Non solo italiani, come detto, sui due C130. Alin Boboc, 22 anni, è rumeno. «Lavoravo in un’officina meccanica di Tripoli da due anni. La paga era buona. Ma ormai avevamo paura. Mi hanno contattato dalla Romania, sono di Craiova, e mi hanno detto che era meglio tornassi a casa, di rivolgermi all’ambasciata italiana. Tre ore di volo, ed eccomi qua». Seduto su un trolley stipato all’inverosimile, George Sirbu, 23 anni, annuisce col capo. Anche lui lavorava nell’officina di Tripoli. «Due anni fa siamo stati contattati da un boss che ci ha proposto il lavoro in Libia. Da noi lavoro non ce n’è, così siamo partiti. Ora è finita. Anche i libici, se possono, scappano via. Cercheremo un altro lavoro. In Romania? No, non credo. E neppure in Italia, mi sembra difficile».

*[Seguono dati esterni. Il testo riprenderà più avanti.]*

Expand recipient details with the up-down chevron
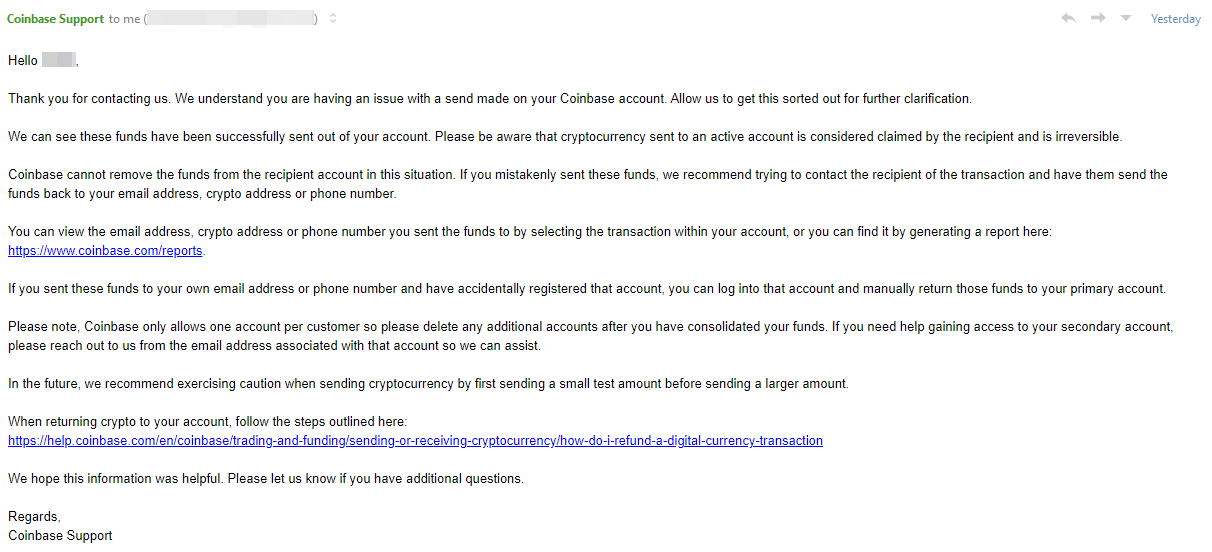(333, 19)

Sul volo del pomeriggio c’è Alberto Capellini, ingegnere meccanico milanese che si trovava nella zona di Misurata. «Lì non c’è il caos di Tripoli - spiega - e forse si poteva anche restare, ma abbiamo preferito accogliere il suggerimento della Farnesina e rientrare. Da due mesi lavoro in Libia, mai sentito in pericolo».
Di diverso avviso Donato Giovannini, ingegnere petrolifero, originario di Sansepolcro (Arezzo), residente a Milano e una vita da nomade che lo ha portato a operare in 91 diversi Paesi del mondo. «Tripoli è ormai una città paralizzata e la Libia un Paese fantasma ostaggio delle milizie armate - racconta con enfasi - Le banche non funzionano, i negozi sono chiusi e i terminal petroliferi distrutti, come tanti edifici del centro. Mancano carburante e cibo. E i morti sono molti di più rispetto alle cifre ufficiali». In compenso l’assistenza dell’ambasciata è stata puntuale. «Ci chiamavano 3-4 volte al giorno. Ho avuto paura di morire durante le riunioni in ufficio, sotto i bombardamenti con i razzi che hanno distrutto gli edifici vicino al nostro».
I militari assistono tutti premurosi, le formalità di polizia sono ridotte al minimo. Chi può va via in macchina con i parenti. Gli altri salgono sui pullman in attesa sul piazzale, pronti a essere inghiottiti dal traffico. Bentornati in Italia.